Anyway, I wanted to share my mini-milestone with you. I thought about not sharing it or saying anything, but then it kind of goes against my plan to talk about it if it’s relevant.
If you notice any episodes of sub-psychotic rage, be sure to let me know!
Wonderful!! Hang in there and keep on working on it. Everything will be as it should be………..
God I hope so.
I must admit this post makes me a teensy bit nervous for you.
I’m certain that this time around, I can deal with work a lot better, which was a huge trigger last time. I live and learn!
Fingers crossed for you that the ‘triggers’ keep their distance and that you can manage your life the way you want to..
I hope so too. Thanks for your thought.
That was a good, thought provoking blog. So many medical problems which are not “visable” and yet, cause grief to the afflicted. OK, you don’t mess with heart and blood pressure….but you…one…. can…learn to “manage oneself”..with other problems.
Drugs are funny things. I am bad tempered if I take enough to be comfortable, and bad tempered if I don’t. Maybe old ladies are bad tempered!
Exactly my point. Is being bad-tempered a mood disorder or a personality trait??!
It is a drug disorder, or a mood disorder, and I weep for all those old people who are not able to,… even to say, “fight back” is too strong, but to make decisions. To DISCUSS. Old is not, necessarily, stupid.
We have a lovely young Dr. He says…”Don’t stop, or you die” and then he says “Do you want some more pills?”

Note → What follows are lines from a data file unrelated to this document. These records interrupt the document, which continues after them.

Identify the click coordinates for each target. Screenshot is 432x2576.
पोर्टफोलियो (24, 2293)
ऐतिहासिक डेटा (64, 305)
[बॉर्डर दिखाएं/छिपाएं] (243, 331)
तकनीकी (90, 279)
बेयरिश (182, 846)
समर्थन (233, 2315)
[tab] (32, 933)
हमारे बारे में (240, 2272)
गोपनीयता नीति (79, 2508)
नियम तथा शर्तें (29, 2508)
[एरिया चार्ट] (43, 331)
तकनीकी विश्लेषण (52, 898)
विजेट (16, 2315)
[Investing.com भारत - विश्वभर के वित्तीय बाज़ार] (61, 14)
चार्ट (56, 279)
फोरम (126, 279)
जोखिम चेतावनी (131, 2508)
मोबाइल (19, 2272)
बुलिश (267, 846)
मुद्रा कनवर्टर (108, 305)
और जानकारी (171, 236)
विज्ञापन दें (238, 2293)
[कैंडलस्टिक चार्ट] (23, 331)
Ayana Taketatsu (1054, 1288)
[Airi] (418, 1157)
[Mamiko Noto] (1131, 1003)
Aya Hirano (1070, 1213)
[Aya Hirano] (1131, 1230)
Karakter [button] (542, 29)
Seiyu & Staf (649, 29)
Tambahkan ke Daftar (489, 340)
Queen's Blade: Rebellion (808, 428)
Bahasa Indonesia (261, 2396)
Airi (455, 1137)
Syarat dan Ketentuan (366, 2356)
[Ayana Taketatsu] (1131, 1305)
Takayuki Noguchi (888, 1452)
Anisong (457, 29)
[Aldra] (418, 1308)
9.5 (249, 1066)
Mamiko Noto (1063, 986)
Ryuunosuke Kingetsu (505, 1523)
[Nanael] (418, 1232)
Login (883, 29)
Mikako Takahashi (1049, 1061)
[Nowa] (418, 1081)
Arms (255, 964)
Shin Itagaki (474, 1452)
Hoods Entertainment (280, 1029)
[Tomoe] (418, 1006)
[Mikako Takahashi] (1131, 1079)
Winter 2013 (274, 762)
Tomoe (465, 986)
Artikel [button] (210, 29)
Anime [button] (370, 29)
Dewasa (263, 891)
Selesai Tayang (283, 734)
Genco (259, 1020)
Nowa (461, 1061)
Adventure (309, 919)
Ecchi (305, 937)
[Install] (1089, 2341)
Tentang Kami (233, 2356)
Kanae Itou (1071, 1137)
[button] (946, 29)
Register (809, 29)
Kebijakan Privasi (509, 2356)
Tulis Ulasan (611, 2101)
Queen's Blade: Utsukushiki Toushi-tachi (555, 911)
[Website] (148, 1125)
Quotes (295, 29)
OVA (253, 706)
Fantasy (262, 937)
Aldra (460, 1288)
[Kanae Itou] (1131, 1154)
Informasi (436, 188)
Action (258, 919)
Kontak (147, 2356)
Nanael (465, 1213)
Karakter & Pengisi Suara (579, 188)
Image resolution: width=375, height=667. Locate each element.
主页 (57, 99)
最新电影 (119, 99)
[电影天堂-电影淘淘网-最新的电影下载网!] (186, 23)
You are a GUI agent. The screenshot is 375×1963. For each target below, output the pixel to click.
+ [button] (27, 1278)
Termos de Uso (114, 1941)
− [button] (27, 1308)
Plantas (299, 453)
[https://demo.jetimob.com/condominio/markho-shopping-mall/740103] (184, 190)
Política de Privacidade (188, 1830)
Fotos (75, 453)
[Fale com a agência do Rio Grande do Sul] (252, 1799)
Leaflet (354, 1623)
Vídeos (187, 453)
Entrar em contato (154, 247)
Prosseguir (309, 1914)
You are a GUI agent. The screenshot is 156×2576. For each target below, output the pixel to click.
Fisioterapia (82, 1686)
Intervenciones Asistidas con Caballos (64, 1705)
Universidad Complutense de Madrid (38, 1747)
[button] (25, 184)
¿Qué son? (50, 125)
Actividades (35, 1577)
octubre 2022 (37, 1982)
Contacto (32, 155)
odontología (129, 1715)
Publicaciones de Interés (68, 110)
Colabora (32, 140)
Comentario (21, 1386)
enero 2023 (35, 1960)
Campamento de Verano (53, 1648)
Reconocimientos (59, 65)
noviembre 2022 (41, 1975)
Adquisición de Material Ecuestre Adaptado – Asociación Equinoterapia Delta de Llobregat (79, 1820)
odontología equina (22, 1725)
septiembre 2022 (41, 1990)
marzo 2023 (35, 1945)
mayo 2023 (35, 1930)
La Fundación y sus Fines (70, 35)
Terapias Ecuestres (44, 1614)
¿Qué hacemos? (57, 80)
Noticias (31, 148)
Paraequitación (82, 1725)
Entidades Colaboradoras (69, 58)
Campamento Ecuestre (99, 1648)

I think a lot of these things are “winter disorders”
How odd – it was that very episode of Big Bang Theory that caused me to Google sub psychotic rage tonight. I have major D&A but wonder if I have a milder case of B/P? It’s so hard to tell, but I’m working with a new doc, so we’ll see.
I got triggered by a Facebook post the other night and re-reading my response – full of sound and fury – does make me wonder, although I still stand by my original objection to the post. My reaction was visceral to be sure but It’s the rage that scares me. Well, thanks for this blog. I hope there will be more.